::: THE DATA :::

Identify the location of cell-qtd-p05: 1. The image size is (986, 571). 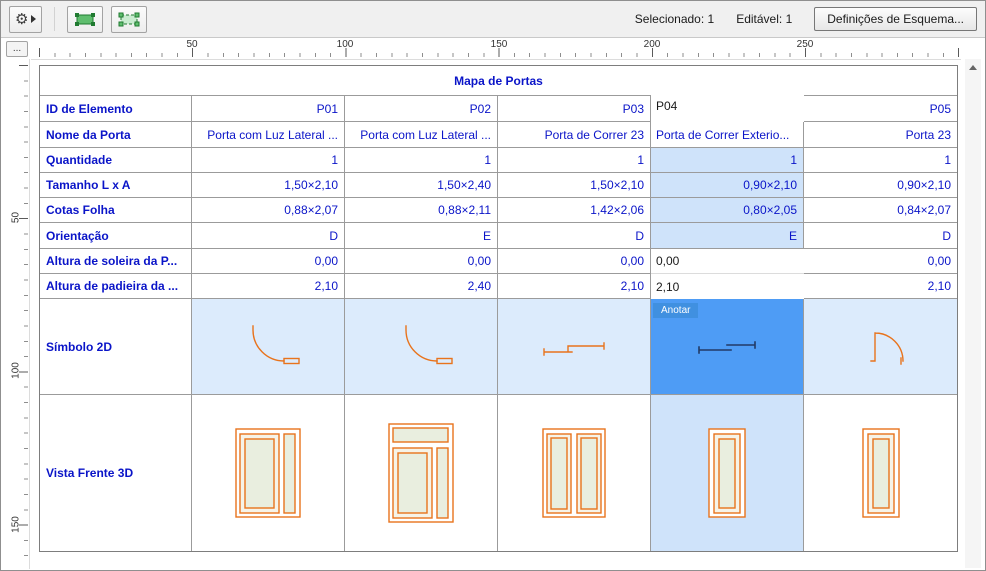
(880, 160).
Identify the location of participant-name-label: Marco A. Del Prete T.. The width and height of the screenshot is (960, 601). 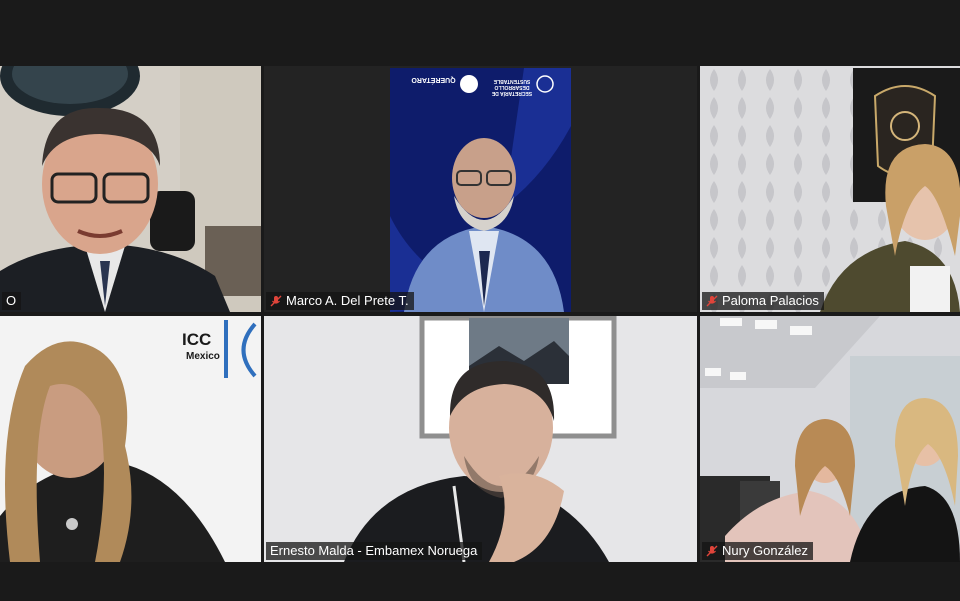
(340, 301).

:::
::: THE DATA :::

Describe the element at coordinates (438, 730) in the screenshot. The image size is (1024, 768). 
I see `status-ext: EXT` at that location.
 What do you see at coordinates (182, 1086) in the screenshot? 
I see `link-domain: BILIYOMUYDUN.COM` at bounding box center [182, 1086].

:::

## DIRECTIVE
Rewrite everything from the line containing "Describe the element" down to the line containing "center [182, 1086].", swapping "screenshot" for "screen capture" and keeping all else the same.

## RESPONSE TO THIS EXERCISE
Describe the element at coordinates (438, 730) in the screen capture. The image size is (1024, 768). 
I see `status-ext: EXT` at that location.
 What do you see at coordinates (182, 1086) in the screen capture? 
I see `link-domain: BILIYOMUYDUN.COM` at bounding box center [182, 1086].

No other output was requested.